ASSIGNED TASK ▸ Search the data for the word "screenshot" and copy every line where it occurs.

RECORD EXTRACTS ▸
============

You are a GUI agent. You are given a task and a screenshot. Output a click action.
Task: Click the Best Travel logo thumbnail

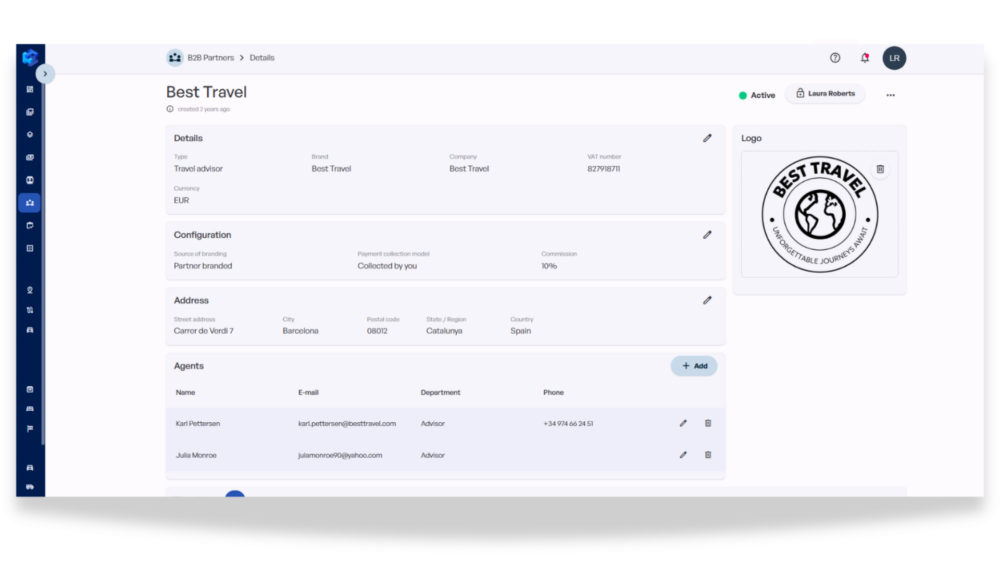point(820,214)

============

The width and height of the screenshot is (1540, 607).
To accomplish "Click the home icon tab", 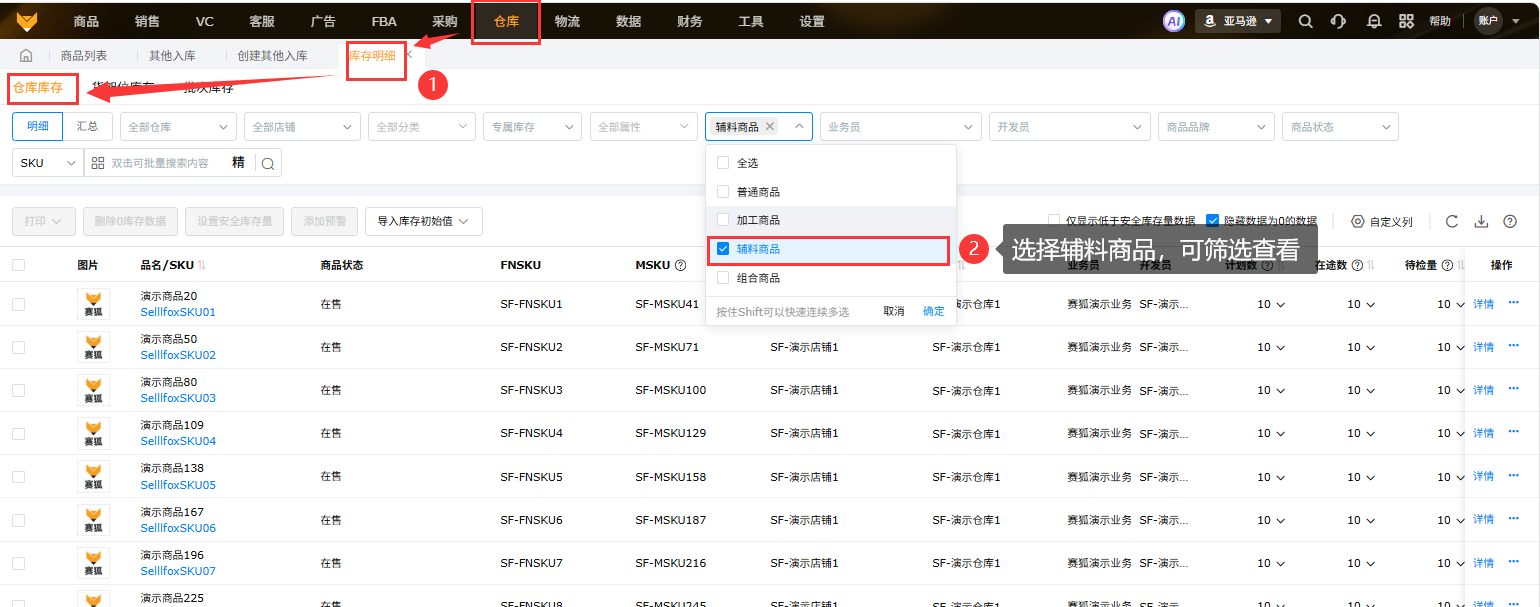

============

OUTPUT BELOW ▸
You are a GUI agent. You are given a task and a screenshot. Output a click action.
The width and height of the screenshot is (1540, 607).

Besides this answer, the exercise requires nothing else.